There's a middle way Ed. Cowering under bunkers when necessary and seeing how far we can go when that seems worth trying. It's not one extreme or the other. It's a crappy choice up to the stars or in the ****. What do we do when we get up to the stars? Cyrano was no Cervantes. Nabokov wrote a good book about Dom Quixote.

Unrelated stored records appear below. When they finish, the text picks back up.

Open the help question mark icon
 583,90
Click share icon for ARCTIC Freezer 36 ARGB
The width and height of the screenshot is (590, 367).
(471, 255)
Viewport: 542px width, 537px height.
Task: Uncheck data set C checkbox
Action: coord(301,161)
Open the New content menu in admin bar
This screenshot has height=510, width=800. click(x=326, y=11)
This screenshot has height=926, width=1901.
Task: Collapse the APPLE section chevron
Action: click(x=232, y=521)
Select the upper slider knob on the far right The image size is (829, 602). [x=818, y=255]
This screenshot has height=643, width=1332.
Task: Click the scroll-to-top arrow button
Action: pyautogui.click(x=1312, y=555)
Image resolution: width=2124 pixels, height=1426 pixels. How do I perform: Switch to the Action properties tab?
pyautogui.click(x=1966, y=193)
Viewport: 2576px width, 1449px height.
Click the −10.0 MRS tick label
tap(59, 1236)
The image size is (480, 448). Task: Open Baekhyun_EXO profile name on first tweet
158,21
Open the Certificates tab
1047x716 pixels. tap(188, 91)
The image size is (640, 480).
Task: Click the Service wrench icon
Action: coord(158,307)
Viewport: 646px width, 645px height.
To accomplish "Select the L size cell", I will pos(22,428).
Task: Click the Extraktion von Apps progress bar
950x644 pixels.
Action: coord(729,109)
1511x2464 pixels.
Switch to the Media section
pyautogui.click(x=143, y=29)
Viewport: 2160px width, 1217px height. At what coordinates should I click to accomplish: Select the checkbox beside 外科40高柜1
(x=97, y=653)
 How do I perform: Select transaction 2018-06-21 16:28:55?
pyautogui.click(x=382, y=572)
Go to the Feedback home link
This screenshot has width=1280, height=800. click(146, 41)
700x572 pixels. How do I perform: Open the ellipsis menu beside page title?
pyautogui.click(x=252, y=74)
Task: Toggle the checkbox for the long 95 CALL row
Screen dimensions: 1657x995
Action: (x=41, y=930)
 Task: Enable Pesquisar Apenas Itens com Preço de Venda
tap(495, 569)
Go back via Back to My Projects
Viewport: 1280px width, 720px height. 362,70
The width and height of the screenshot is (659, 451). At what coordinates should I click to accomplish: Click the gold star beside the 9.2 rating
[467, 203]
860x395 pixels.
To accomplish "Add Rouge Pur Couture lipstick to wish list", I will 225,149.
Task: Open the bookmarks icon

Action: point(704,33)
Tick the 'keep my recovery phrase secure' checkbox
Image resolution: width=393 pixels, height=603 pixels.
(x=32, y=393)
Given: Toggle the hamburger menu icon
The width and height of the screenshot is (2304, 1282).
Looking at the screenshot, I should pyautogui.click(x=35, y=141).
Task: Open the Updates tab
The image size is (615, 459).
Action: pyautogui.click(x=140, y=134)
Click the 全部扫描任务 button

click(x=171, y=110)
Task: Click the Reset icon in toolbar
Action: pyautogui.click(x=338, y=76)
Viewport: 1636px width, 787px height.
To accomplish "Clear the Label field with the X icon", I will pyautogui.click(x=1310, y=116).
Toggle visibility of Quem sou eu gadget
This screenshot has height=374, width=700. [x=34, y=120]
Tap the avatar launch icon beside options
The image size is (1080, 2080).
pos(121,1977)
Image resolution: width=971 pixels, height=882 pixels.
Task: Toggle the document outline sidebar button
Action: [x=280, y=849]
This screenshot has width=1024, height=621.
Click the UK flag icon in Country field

Are you saying that Science should proceed unrestrained?
MASSAGAT
 
  1  
Reply Tue 6 Apr, 2010 03:31 pm
@Francis,
You must really be joking, Francis. Try to postulate a method that would give Science an answer to what happened to set a singularity into motion. Go ahead try it. If you can posit something, it would be just a philosophical guess, and then, Francis, if you are honest, you would be forced to admit that the cause of the "singularity " was caused by ?.
0 Replies
 
MASSAGAT
 
  1  
Reply Tue 6 Apr, 2010 03:33 pm
@Setanta,
What is a gobshite? If the great guru says that there are many gobshites on these posts, I will not argue with him since he is the great guru--infallible and all knowing even though someone one indicated that he was evidently senile, But I don't believe that--great gurus are never senile, Old gurus never die, they simply fade away!